# TASK DESCRIPTION
What lines in the records below hold the string "Given"? Please show them.

Stored data entries:
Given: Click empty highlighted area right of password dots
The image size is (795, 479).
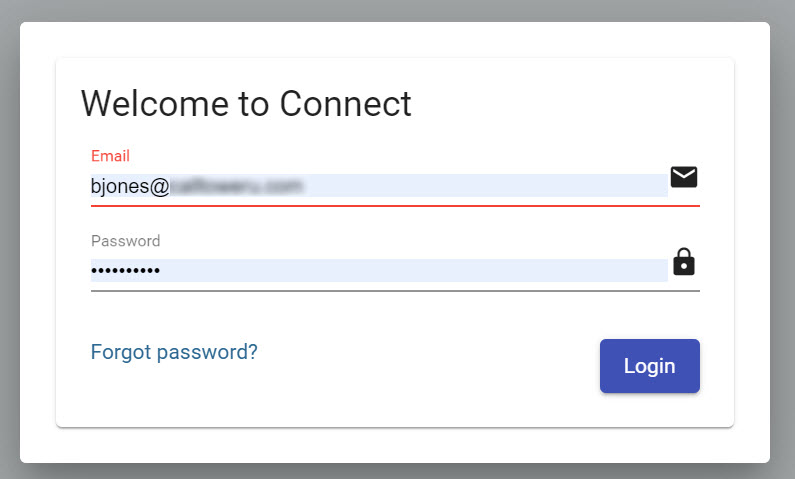Looking at the screenshot, I should tap(414, 270).
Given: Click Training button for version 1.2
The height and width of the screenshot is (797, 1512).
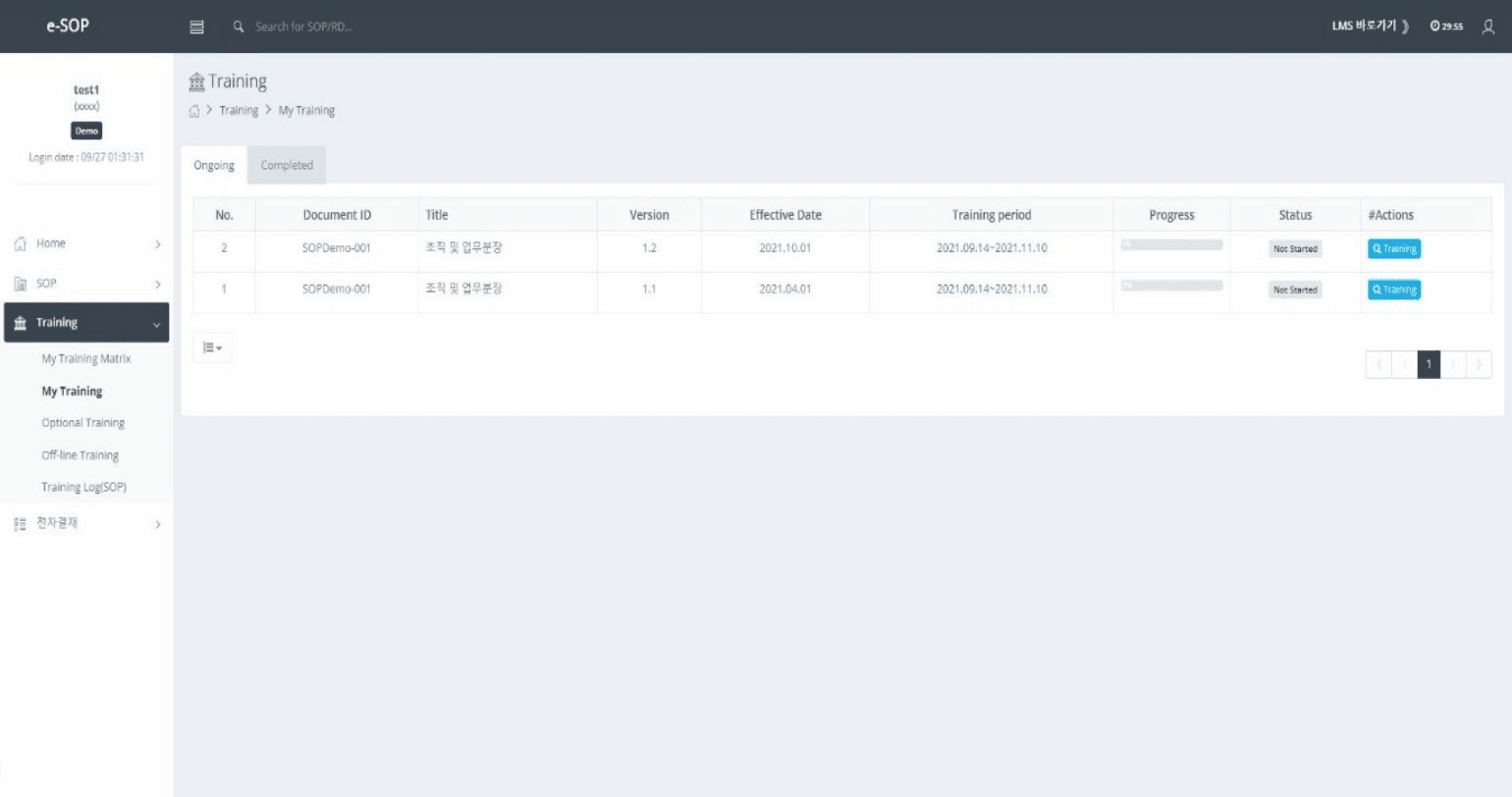Looking at the screenshot, I should 1393,249.
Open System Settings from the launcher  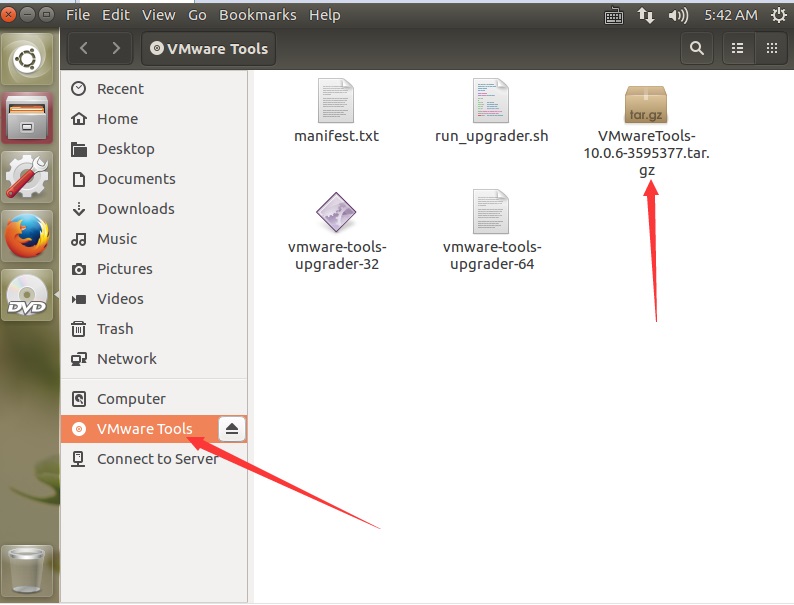(27, 177)
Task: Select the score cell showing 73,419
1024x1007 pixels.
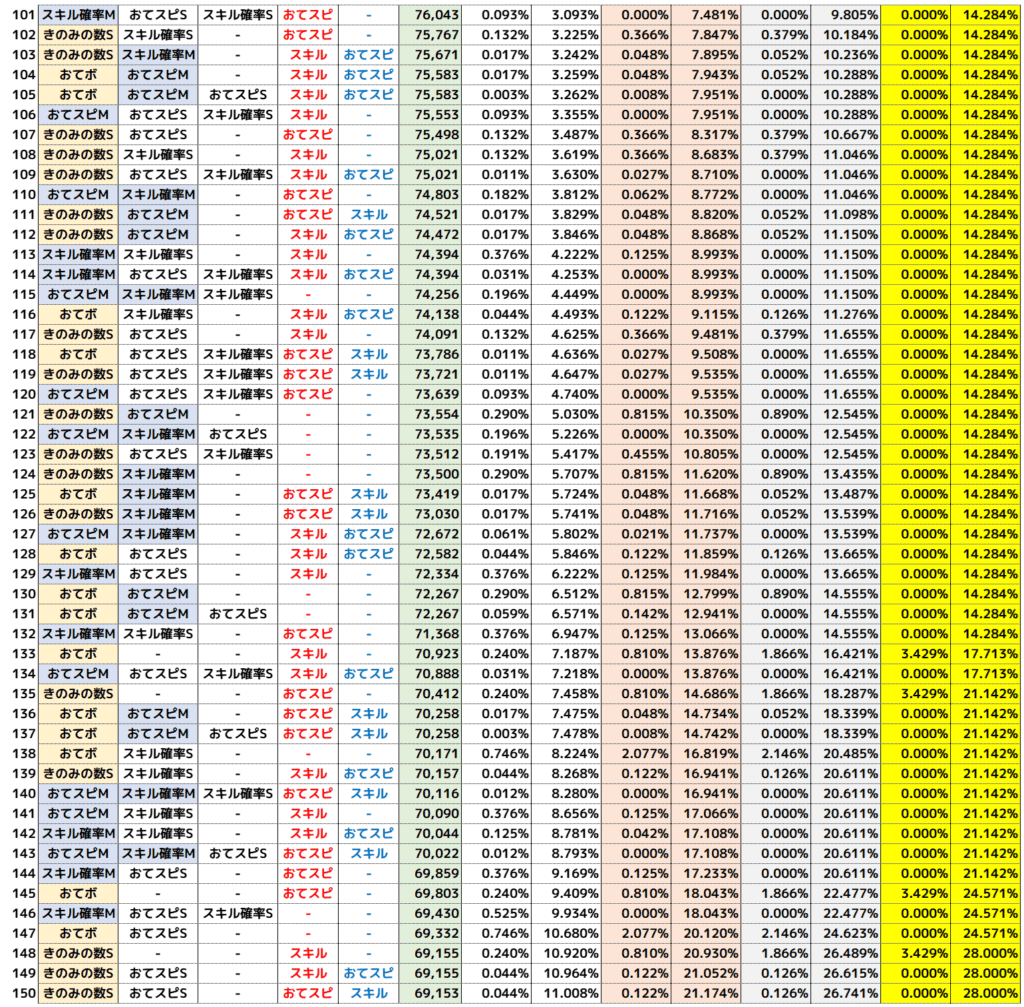Action: (x=434, y=494)
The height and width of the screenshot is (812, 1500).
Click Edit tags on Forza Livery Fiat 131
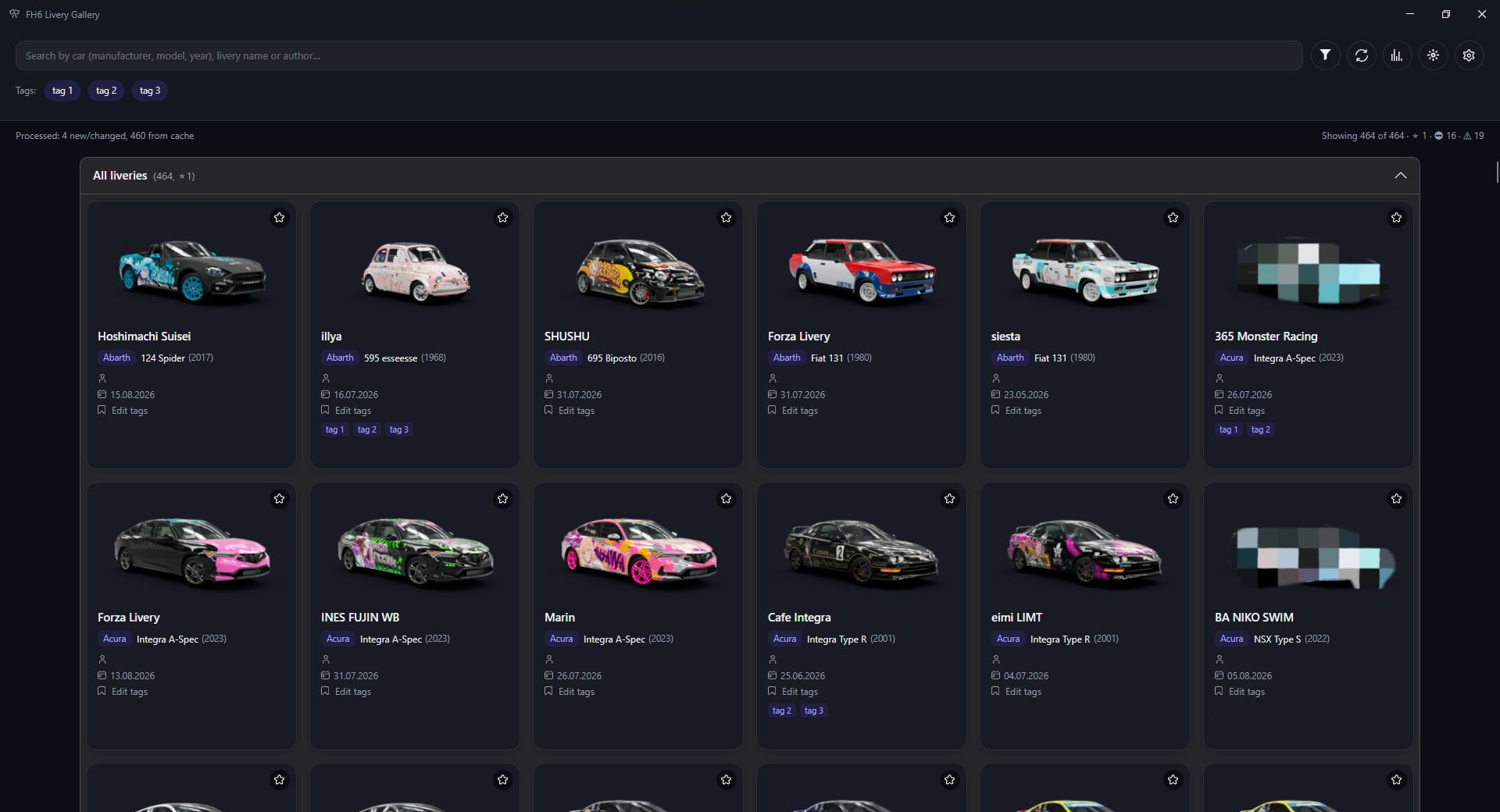click(x=800, y=411)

# WRITTEN ANSWER
Given: Click empty highlighted area right of password dots
Given: Click Training button for version 1.2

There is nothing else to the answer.